◆ **Supplied records**
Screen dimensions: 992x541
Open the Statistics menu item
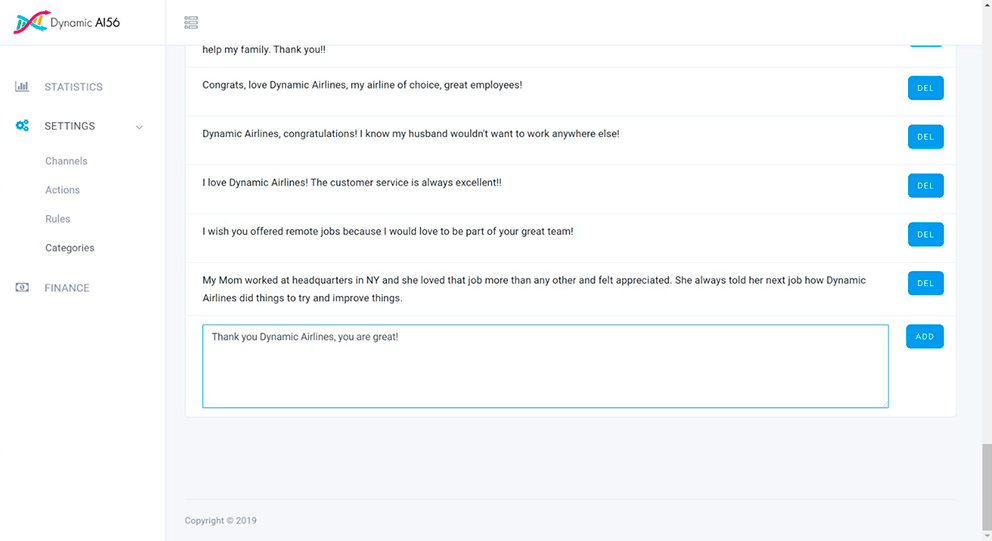click(x=73, y=87)
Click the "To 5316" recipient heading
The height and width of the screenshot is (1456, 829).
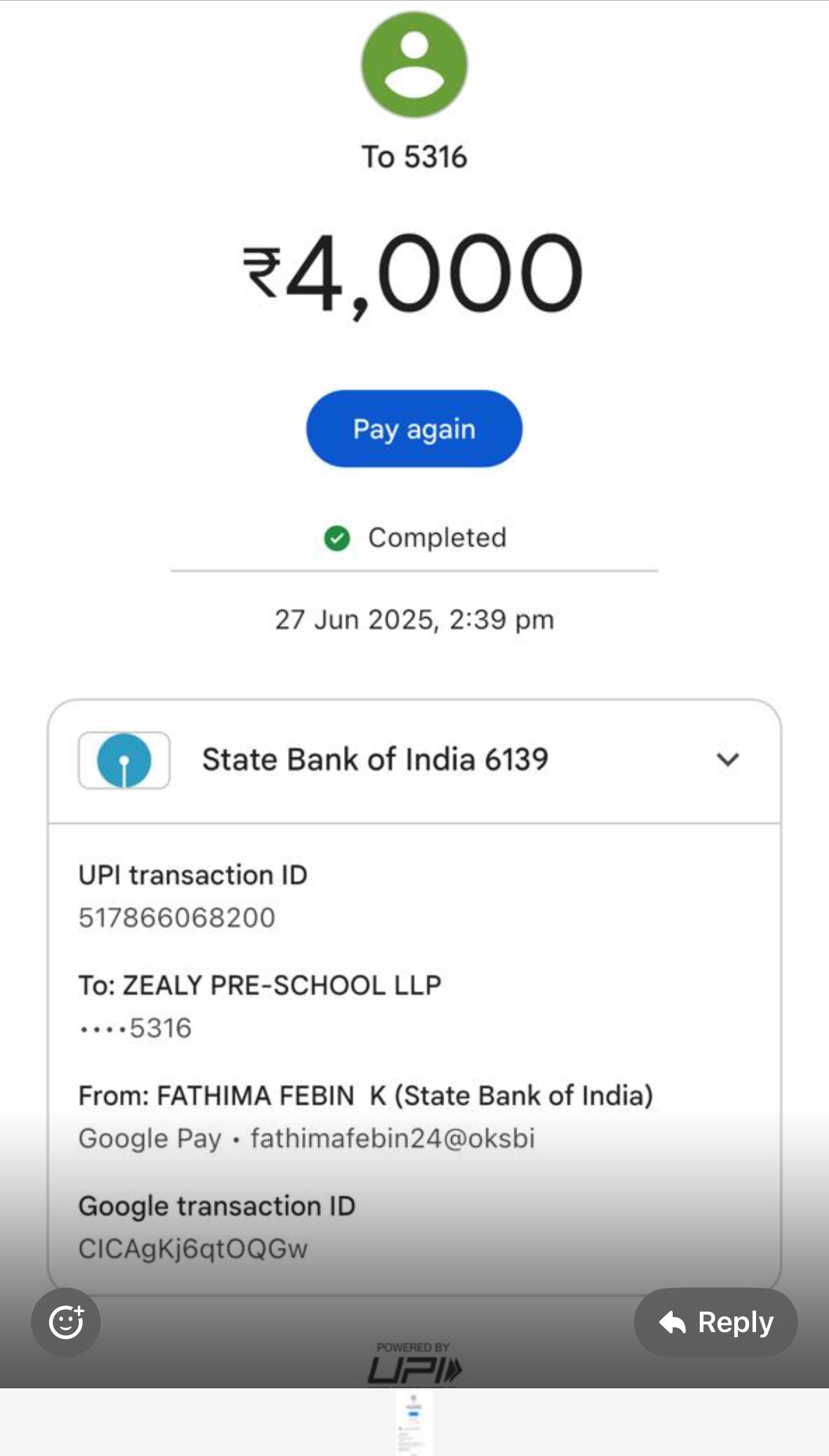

◆ **Directions**
Print the entries above exactly, taking out only the pictures.

◆ **Result**
Screen dimensions: 992x541
Open the Statistics menu item
click(x=73, y=87)
Click the "To 5316" recipient heading
The height and width of the screenshot is (1456, 829).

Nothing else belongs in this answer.